Researchers have published a systematic web search cataloguing clinics that use direct-to-consumer advertising to sell off-label ketamine across the New York metropolitan area, one of the densest healthcare markets in the country. The study, from a team including NYU’s Joseph Palamar, a drug-epidemiology researcher who also serves as deputy director of the federally funded National Drug Early Warning System, applies to a major metro area a methodology that, when run elsewhere, turned up extensive misrepresentation of ketamine’s approval status, risks, and evidence base. The value of this kind of study is not the individual finding. It is the baseline: for oversight to work, someone first has to count what is actually being advertised and check it against the facts.

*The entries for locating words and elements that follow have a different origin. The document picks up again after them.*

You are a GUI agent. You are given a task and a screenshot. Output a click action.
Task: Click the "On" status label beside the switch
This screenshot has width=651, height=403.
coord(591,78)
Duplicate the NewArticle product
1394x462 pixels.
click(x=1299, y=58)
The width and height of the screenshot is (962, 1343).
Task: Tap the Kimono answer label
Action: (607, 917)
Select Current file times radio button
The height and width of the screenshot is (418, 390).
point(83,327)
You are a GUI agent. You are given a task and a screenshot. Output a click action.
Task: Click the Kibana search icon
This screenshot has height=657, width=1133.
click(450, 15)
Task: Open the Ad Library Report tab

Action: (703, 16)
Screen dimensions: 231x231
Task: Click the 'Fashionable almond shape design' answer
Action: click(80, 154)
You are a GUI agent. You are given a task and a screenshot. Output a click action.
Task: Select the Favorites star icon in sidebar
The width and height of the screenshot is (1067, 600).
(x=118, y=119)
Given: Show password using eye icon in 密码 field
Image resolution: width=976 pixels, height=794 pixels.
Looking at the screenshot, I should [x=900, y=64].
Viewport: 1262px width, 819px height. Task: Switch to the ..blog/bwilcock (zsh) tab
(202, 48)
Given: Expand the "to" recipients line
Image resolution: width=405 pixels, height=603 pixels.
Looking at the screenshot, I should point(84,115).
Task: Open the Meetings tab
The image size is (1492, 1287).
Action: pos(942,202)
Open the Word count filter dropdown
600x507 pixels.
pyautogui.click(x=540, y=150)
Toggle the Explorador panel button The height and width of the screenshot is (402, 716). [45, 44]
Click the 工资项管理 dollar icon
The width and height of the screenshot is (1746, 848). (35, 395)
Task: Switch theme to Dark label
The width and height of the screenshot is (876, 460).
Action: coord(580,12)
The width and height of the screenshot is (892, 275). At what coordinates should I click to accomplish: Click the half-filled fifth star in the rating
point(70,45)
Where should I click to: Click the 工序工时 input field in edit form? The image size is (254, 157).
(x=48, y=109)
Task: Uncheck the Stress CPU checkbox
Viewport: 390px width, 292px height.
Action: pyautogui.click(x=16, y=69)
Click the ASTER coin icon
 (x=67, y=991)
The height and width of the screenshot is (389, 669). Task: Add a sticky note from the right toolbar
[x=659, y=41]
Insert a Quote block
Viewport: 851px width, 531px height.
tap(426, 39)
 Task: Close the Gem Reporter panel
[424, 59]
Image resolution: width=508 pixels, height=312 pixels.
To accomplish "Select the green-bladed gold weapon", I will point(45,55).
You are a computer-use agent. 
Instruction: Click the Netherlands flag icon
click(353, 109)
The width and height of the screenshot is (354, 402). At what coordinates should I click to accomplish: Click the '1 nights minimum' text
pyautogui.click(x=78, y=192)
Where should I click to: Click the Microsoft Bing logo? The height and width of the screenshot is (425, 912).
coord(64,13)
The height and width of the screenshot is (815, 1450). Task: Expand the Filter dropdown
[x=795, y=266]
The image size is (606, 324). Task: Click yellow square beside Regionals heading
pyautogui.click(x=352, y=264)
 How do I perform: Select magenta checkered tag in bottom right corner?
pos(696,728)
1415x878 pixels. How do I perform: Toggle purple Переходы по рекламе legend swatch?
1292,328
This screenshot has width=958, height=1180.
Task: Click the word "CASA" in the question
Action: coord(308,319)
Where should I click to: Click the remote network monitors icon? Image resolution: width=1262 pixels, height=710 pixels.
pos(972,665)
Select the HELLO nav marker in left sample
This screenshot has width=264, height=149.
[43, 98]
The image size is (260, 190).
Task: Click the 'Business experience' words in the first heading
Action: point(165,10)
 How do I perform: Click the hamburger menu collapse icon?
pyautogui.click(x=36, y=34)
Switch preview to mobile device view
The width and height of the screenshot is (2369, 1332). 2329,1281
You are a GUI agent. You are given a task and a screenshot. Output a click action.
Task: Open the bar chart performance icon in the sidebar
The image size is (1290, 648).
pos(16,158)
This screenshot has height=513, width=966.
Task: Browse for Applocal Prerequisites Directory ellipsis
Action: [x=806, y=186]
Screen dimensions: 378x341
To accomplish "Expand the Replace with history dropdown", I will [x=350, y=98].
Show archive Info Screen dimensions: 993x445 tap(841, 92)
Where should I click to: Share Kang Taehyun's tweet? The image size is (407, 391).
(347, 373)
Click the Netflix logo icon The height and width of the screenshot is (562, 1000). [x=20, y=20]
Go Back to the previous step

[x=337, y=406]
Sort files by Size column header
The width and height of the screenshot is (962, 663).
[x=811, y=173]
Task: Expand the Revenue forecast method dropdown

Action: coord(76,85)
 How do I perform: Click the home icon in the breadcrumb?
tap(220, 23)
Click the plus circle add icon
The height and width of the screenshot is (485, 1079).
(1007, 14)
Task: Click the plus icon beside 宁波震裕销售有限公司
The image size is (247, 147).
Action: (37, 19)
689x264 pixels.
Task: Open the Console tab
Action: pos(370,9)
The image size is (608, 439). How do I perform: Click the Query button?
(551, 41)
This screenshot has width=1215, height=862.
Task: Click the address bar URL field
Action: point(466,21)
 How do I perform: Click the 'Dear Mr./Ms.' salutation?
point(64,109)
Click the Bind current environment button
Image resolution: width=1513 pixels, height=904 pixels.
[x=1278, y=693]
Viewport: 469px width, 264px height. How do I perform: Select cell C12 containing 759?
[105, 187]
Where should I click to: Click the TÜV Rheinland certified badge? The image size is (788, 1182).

Why an ad-mapping study is the right instrument

Ketamine’s off-label market has grown quickly and with little coordinated oversight. Intravenous ketamine is FDA-approved only as an anesthetic; every psychiatric use, delivered in a clinic or via telehealth, is off-label. Esketamine, the related but distinct nasal spray, is FDA-approved for treatment-resistant depression, but only under a Risk Evaluation and Mitigation Strategy that requires in-clinic administration and two hours of monitored observation. Between those two facts sits a large, loosely regulated space: clinics advertising ketamine infusions, sublingual lozenges, and take-home prescriptions for depression, anxiety, PTSD, and pain, direct to consumers, often via telehealth intake with no in-person visit required. A systematic web search, identifying every advertiser in a region and coding what each one claims, is how researchers turn that sprawl into countable data.

What the comparable study found

A methodologically similar study, run in Maryland by researchers at the University of Colorado and Johns Hopkins, is the clearest available preview of what this kind of mapping tends to surface. It identified 17 advertisers operating across 26 locations in a single state, charging $360 to $2,500 per infusion, promoting the drug for depression, PTSD, anxiety, chronic pain, and beyond. The advertising problems were specific and countable: seven of the seventeen advertisers failed to disclose ketamine’s potential for adverse effects, three explicitly and falsely claimed the drug is not addictive, ten did not disclose that the psychiatric use being advertised was off-label, and one falsely claimed FDA approval for treating depression outright. The researchers behind that study also estimated, from compiling national clinic directories, that roughly 800 such clinics operate across the country. If the discrepancy in that region held, it would not have been a few bad actors. It would have been close to half the market misrepresenting the drug in some material way.

Why New York raises the stakes

None of those Maryland-specific figures should be assumed to transfer directly to New York; the new study has its own count and its own findings, which this piece is not asserting. What can be said is that the New York metro area is a fundamentally larger and denser market than the one previously studied, which means the study is more likely to surface a large, quantifiable pattern than a handful of outliers, and any oversight gaps it documents affect a correspondingly larger patient population. Applying a validated methodology to a bigger, more consequential market is exactly the right next step for building the kind of empirical baseline that regulators and platforms eventually have to act on.

Where this study sits in the broader picture

The desk has tracked ketamine’s expansion into new indications alongside the countervailing safety literature, misuse patterns without standardized measurement criteria, and cumulative-exposure hepatotoxicity risk that mostly shows up above psychiatric dosing. Advertising oversight is the third leg of that safety stool, sitting upstream of both: before a patient is ever dosed, what were they told the drug was, how well-established was it claimed to be, and were the risks disclosed at all. A pattern of misleading advertising compounds the other risks, because patients making an expensive, out-of-pocket, high-stakes decision are doing so on the basis of claims that, in the one comparable region studied, were frequently inaccurate.

The caveats

This piece deliberately does not report the New York-specific findings, because they were not available to confirm independently at time of writing; it reports the study’s existence, its credible authorship, and its methodology, and uses the Maryland study strictly as an illustrative precedent, clearly labeled as such. The Maryland numbers describe Maryland, not New York, and a larger, wealthier, more saturated market could look better or worse. Advertising violations are not the same as clinical harm; a clinic misrepresenting FDA status is a real problem, but it does not by itself mean patients are being harmed, only that they are being poorly informed. And systematic web searches capture what is publicly advertised, not what happens in the clinical encounter itself, which is a narrower and different kind of oversight gap than clinical-quality monitoring would address.

The frame

The regulatory conversation around off-label ketamine has mostly proceeded on anecdote, a viral horror story, an FDA warning letter, a lawsuit. What actually enables systematic oversight is unglamorous: someone has to count the clinics, log their claims, and check those claims against the facts. That is what this kind of study does, and doing it in one of the country’s largest healthcare markets raises the number of patients any resulting oversight action would actually reach. The prior baseline elsewhere found a market where misrepresentation was common rather than rare. Whether New York looks similar is now a documented, checkable question rather than a guess, and that is the useful thing this study provides regardless of which way its own numbers land.